--- Provided records ---

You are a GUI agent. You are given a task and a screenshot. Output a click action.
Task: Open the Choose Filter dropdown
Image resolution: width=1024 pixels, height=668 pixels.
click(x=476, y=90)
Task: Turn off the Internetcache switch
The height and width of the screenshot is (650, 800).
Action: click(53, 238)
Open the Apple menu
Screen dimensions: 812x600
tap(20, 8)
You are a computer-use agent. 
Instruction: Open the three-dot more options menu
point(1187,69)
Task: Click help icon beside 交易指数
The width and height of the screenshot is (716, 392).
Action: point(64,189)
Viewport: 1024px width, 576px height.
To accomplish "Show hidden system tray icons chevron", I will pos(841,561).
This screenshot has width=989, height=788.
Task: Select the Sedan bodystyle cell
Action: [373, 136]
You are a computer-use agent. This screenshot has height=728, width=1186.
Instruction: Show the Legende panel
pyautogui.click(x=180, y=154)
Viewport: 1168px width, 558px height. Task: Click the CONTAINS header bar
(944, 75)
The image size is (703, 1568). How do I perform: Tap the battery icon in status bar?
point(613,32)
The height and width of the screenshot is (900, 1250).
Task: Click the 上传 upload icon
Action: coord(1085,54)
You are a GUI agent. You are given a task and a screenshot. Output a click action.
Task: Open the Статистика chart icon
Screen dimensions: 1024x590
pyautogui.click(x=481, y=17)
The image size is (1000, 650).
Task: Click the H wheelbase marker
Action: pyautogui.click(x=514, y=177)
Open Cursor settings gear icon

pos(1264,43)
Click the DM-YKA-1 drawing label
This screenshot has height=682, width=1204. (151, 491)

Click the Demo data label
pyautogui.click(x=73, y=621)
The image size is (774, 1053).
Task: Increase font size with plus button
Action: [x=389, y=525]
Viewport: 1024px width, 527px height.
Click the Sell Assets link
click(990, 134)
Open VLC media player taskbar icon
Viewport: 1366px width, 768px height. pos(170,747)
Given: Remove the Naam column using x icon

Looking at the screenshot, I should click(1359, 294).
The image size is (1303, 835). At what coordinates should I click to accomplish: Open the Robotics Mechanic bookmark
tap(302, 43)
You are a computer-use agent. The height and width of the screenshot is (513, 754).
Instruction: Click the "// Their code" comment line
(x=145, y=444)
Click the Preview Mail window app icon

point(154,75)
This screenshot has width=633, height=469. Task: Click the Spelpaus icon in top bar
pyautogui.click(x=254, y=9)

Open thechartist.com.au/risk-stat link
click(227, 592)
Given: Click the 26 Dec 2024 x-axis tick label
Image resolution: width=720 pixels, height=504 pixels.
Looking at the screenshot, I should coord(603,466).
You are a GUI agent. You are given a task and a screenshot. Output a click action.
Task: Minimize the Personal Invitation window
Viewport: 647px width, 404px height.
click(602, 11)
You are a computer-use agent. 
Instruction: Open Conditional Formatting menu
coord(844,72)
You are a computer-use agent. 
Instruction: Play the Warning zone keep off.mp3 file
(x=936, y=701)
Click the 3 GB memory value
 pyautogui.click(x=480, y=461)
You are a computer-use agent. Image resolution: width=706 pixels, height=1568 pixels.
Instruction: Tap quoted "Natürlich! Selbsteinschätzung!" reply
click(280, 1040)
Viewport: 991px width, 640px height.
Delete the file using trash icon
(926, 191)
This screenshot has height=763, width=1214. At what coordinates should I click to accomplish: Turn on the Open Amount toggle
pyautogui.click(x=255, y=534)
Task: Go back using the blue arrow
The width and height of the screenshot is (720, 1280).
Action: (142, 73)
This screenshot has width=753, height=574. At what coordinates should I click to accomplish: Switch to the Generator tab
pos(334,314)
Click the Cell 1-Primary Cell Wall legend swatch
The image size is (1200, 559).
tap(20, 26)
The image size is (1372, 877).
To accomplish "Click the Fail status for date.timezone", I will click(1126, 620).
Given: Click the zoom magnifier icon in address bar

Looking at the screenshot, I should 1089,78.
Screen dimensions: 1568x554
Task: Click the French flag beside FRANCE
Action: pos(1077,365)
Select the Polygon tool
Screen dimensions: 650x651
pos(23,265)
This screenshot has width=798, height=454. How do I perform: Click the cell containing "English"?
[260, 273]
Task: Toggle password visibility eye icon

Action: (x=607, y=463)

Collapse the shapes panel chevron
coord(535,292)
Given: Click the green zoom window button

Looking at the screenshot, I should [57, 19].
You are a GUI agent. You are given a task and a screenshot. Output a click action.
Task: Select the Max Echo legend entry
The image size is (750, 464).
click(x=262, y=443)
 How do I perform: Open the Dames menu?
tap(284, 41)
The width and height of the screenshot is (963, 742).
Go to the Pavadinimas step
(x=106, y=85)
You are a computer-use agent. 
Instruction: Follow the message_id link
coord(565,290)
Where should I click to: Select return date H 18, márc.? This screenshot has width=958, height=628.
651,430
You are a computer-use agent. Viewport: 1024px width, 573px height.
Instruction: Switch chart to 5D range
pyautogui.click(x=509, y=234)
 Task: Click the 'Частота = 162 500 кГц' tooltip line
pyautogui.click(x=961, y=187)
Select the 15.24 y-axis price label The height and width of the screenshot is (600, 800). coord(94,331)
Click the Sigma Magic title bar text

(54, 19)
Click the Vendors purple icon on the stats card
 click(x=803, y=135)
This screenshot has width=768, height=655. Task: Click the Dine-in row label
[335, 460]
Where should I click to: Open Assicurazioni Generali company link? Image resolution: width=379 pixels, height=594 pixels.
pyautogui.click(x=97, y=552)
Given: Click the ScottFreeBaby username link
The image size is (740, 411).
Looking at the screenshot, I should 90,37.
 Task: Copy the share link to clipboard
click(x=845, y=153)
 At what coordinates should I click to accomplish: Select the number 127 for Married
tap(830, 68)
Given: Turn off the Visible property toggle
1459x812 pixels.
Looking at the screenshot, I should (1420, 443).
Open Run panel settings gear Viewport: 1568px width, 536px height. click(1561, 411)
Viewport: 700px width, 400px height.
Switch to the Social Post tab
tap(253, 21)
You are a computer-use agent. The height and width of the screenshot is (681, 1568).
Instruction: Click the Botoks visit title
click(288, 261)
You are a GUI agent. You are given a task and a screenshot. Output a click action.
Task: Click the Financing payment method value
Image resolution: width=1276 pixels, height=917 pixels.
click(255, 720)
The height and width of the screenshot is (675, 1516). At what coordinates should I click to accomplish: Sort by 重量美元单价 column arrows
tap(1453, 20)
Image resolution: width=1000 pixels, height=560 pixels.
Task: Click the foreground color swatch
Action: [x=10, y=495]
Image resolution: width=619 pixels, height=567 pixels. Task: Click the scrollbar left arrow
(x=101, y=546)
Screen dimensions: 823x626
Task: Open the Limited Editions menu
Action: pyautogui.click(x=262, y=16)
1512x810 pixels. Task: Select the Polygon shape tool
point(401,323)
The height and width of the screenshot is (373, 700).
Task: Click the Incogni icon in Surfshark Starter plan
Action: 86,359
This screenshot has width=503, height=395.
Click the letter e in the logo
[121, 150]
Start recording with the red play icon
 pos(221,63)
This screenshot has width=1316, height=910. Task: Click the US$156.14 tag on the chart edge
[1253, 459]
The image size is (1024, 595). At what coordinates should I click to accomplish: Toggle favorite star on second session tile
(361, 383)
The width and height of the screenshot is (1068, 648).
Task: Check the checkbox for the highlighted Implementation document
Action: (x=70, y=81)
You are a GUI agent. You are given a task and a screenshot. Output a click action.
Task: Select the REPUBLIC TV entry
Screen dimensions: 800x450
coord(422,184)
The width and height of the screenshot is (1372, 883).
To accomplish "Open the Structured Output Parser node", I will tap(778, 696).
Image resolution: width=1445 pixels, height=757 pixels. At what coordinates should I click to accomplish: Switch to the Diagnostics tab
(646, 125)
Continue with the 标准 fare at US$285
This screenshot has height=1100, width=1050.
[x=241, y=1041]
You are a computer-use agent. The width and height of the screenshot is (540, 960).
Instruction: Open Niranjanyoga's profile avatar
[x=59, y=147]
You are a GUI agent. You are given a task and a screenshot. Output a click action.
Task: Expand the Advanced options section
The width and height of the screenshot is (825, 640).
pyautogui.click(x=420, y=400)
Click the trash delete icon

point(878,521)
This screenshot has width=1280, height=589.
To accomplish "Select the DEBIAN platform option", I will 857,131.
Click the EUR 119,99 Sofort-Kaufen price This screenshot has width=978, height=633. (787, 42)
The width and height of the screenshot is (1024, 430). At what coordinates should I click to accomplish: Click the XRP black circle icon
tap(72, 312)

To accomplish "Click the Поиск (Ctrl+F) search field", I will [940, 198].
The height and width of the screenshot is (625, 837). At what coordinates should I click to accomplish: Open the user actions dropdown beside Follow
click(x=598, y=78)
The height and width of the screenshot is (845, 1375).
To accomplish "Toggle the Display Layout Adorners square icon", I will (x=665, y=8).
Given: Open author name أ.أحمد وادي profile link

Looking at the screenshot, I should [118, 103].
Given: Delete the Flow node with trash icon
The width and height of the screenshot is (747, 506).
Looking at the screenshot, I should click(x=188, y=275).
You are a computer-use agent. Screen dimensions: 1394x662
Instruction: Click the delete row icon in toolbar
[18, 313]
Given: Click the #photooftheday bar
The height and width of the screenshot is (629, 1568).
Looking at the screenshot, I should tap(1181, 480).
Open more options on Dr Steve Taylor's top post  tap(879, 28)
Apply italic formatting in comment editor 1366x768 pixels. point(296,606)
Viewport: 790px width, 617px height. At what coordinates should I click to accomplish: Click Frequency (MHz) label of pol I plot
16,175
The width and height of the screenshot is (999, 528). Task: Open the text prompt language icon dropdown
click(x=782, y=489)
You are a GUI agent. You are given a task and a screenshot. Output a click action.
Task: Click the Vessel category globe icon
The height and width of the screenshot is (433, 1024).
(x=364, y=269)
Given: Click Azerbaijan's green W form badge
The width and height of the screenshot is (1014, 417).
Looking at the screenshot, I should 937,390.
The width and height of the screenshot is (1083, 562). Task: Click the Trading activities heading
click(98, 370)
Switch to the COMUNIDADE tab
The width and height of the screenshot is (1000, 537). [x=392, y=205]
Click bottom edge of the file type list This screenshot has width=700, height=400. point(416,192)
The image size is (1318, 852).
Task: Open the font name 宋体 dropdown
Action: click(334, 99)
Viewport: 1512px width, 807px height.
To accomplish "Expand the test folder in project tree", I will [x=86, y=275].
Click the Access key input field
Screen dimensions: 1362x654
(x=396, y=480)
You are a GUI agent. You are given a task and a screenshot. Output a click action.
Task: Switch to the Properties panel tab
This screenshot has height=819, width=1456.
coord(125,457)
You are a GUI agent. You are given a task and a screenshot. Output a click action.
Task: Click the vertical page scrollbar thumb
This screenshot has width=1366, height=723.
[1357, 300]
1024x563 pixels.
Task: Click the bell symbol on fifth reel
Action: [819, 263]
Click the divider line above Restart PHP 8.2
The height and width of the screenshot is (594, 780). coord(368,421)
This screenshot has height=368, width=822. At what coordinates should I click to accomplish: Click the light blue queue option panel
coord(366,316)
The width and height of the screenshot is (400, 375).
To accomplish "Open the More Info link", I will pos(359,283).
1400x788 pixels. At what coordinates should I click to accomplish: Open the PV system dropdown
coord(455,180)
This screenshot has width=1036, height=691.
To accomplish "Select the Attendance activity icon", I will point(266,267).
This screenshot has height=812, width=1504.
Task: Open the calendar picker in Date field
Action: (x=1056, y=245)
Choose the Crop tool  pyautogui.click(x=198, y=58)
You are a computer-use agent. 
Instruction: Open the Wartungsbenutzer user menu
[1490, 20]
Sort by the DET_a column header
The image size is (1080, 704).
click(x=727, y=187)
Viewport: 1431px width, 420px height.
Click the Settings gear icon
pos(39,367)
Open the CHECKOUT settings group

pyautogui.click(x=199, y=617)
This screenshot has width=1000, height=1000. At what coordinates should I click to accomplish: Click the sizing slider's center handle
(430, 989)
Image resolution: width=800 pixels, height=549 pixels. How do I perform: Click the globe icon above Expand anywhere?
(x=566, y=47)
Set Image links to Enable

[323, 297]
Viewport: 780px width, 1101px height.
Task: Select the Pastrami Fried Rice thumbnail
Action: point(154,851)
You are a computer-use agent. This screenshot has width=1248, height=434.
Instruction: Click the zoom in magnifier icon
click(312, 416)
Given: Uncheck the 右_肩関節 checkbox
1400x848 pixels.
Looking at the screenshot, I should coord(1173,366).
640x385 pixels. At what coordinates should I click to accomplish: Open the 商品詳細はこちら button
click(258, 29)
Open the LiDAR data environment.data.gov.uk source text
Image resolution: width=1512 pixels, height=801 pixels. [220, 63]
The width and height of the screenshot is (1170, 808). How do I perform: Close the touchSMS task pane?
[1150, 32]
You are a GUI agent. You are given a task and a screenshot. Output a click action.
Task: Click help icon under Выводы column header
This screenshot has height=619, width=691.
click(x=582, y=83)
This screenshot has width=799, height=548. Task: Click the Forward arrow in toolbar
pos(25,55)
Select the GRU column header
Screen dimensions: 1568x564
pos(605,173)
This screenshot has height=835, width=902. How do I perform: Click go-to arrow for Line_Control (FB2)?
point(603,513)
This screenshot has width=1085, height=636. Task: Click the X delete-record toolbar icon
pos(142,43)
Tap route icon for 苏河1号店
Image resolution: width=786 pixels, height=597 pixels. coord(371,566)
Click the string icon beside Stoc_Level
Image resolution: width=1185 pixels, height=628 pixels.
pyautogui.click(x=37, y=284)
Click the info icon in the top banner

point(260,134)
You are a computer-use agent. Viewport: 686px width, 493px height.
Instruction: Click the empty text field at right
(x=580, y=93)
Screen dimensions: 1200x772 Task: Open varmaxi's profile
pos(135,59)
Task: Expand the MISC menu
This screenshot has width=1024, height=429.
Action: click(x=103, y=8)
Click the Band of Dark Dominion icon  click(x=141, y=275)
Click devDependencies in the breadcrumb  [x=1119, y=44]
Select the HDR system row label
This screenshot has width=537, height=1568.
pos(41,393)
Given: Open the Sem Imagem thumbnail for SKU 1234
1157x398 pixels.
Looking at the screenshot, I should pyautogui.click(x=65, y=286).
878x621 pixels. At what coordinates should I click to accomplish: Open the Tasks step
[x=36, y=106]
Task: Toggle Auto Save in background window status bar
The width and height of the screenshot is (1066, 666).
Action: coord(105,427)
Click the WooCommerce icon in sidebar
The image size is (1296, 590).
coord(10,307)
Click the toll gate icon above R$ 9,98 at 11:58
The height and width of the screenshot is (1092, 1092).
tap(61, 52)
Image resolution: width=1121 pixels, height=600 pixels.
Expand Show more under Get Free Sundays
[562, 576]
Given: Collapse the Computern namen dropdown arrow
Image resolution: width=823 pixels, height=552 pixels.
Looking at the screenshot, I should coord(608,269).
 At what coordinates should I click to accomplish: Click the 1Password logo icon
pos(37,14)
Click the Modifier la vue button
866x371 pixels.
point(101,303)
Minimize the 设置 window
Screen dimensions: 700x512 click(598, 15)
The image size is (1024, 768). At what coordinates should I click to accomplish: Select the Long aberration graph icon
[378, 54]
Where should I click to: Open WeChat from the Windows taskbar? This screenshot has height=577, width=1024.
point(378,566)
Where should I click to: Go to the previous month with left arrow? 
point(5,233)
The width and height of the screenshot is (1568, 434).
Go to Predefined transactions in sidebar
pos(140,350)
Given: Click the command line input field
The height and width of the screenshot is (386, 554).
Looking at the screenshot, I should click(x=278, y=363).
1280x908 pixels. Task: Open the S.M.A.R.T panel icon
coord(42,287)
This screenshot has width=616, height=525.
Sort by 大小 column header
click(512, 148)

---

Assigned task:
Wherever a line in the data above holds "Choose", copy that line.

Task solution:
Task: Open the Choose Filter dropdown
Choose the Crop tool  pyautogui.click(x=198, y=58)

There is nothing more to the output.